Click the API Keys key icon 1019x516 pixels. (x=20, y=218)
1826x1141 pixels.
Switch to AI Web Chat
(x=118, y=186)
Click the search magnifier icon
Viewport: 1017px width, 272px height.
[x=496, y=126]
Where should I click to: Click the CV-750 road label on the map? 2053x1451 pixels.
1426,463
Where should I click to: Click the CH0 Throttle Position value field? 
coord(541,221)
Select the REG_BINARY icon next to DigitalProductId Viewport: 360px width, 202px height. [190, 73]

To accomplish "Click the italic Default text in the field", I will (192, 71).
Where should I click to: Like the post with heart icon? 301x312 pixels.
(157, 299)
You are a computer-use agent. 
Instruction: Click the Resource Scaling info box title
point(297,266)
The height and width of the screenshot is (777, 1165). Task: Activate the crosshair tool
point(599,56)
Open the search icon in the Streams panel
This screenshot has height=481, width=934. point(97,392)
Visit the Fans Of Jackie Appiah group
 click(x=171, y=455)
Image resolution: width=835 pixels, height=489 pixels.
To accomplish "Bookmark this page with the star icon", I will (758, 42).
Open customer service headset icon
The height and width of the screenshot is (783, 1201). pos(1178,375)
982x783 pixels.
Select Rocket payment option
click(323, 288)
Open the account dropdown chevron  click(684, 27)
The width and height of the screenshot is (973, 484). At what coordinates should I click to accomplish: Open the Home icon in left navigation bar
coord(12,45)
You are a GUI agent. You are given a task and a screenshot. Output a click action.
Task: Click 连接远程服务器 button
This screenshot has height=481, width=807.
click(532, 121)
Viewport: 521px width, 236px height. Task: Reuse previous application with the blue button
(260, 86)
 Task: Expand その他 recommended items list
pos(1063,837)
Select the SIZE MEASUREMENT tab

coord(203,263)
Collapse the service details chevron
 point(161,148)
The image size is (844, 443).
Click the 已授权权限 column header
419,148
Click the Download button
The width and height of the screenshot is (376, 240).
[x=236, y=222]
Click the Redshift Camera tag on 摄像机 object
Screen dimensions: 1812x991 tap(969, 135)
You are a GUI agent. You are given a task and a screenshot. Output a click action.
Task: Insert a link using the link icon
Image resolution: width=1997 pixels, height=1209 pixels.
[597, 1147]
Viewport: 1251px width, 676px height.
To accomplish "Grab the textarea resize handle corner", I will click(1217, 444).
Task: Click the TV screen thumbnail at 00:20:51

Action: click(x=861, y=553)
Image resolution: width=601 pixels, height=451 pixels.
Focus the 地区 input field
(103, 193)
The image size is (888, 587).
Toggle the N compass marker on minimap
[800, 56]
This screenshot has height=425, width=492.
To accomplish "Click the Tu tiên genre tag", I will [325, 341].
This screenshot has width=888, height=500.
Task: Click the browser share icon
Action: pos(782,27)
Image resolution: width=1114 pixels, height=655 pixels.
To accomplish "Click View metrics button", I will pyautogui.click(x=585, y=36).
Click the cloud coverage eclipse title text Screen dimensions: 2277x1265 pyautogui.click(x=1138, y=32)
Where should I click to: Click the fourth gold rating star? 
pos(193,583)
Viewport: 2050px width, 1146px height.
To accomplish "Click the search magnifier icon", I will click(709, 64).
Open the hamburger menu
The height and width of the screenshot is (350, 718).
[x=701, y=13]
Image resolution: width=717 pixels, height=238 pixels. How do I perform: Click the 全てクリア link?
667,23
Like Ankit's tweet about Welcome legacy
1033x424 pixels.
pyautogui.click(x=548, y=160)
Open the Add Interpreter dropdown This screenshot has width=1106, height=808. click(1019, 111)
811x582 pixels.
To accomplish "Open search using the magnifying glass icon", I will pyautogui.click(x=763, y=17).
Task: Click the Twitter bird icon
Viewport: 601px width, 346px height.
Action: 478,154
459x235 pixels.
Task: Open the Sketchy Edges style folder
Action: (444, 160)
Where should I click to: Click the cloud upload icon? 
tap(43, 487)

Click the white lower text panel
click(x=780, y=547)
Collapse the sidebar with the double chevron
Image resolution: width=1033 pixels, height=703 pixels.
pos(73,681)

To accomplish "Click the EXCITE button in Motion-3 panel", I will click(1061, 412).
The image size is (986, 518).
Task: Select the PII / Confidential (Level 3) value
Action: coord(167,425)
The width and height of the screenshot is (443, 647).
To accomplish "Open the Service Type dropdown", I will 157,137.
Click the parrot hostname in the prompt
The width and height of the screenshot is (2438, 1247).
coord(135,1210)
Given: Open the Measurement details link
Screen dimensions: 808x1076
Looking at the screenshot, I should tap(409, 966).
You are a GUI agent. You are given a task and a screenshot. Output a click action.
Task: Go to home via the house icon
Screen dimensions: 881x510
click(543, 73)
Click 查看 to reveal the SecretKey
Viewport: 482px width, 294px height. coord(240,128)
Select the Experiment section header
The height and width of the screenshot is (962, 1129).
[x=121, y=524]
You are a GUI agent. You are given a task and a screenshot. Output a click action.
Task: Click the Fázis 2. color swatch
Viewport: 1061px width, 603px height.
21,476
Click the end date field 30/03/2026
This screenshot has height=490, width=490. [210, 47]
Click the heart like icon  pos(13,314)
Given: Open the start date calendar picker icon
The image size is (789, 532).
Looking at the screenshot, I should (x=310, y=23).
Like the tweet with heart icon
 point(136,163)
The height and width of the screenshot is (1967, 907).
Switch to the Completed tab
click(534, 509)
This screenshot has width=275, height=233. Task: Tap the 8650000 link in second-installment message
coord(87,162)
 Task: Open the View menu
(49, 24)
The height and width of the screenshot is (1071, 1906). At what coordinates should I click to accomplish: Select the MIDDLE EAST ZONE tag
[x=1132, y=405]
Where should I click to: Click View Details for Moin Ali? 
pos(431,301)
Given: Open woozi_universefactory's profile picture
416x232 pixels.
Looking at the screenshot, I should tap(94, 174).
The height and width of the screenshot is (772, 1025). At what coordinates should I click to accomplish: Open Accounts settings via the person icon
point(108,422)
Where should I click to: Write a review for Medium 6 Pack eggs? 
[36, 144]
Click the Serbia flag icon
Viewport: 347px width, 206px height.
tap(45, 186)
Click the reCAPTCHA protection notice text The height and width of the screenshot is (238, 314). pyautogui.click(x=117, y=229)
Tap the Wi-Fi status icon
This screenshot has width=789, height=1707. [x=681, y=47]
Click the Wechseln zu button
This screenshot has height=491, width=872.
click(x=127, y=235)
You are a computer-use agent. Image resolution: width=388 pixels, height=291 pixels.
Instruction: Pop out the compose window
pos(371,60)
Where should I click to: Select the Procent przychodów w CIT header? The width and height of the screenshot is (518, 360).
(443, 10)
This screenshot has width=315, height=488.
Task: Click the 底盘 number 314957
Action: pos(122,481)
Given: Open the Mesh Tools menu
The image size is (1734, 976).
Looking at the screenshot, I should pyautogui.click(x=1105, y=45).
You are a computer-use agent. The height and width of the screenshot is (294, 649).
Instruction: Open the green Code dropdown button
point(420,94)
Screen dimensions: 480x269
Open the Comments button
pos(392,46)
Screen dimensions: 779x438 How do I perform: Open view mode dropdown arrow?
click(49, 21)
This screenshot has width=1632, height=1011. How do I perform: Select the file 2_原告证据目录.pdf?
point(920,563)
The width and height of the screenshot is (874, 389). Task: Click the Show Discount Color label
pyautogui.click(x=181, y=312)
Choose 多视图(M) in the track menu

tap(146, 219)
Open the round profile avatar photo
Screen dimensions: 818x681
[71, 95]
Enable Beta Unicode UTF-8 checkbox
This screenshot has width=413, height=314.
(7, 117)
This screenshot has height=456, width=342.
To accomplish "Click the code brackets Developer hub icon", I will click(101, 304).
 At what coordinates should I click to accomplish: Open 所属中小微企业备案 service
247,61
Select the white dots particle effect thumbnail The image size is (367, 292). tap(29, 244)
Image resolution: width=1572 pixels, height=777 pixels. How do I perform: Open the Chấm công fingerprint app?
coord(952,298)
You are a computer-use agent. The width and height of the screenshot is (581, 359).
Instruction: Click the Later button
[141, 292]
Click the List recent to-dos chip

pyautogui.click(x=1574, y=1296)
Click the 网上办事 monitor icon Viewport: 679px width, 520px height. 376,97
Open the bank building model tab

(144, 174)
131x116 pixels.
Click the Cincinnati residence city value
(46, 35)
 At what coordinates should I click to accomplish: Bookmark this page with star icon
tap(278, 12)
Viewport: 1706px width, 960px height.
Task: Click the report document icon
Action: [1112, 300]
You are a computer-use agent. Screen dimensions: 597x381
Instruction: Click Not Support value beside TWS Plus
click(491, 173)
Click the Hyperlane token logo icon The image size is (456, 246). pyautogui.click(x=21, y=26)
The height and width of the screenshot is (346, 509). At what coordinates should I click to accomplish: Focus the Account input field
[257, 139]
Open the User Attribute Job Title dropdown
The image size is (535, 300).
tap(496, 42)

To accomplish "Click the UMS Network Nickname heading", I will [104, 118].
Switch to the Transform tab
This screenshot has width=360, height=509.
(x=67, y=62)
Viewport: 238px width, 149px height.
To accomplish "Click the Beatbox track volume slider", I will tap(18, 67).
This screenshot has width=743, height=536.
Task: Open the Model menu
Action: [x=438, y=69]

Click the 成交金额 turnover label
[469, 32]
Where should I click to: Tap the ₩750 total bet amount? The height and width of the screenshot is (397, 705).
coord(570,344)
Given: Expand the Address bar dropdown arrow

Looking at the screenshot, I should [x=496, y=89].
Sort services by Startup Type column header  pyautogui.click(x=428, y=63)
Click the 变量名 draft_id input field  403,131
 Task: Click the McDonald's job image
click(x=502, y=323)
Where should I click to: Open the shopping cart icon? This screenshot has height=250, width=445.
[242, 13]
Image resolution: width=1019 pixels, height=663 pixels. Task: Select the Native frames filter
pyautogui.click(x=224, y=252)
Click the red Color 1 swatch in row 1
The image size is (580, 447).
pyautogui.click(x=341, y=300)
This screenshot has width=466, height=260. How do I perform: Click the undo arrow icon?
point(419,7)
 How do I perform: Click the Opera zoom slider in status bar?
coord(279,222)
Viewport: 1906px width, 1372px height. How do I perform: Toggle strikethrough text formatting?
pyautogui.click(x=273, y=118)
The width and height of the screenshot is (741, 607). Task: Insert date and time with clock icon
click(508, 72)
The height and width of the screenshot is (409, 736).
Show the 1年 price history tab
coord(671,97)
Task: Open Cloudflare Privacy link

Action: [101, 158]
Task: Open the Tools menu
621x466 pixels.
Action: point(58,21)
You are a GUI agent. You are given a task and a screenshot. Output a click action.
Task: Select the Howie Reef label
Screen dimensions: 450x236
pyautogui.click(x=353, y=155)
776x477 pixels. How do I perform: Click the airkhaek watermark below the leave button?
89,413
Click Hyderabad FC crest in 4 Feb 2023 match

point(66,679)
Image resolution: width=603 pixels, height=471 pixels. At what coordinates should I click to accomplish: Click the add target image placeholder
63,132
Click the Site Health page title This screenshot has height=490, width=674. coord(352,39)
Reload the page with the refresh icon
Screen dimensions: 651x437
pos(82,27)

[Task objective] Update the records that begin at the line containing "Click the reCAPTCHA" and end with the line containing "click(49, 21)" by changing "Instruction" to "Task". Give back only those lines, with nothing else altered.

[Solution]
Click the reCAPTCHA protection notice text The height and width of the screenshot is (238, 314). pyautogui.click(x=117, y=229)
Tap the Wi-Fi status icon
This screenshot has width=789, height=1707. [x=681, y=47]
Click the Wechseln zu button
This screenshot has height=491, width=872.
click(x=127, y=235)
You are a computer-use agent. Image resolution: width=388 pixels, height=291 pixels.
Task: Pop out the compose window
pos(371,60)
Where should I click to: Select the Procent przychodów w CIT header? The width and height of the screenshot is (518, 360).
(443, 10)
This screenshot has width=315, height=488.
Task: Click the 底盘 number 314957
Action: pos(122,481)
Given: Open the Mesh Tools menu
The image size is (1734, 976).
Looking at the screenshot, I should pyautogui.click(x=1105, y=45).
You are a computer-use agent. The height and width of the screenshot is (294, 649).
Task: Open the green Code dropdown button
point(420,94)
Screen dimensions: 480x269
Open the Comments button
pos(392,46)
Screen dimensions: 779x438 How do I perform: Open view mode dropdown arrow?
click(49, 21)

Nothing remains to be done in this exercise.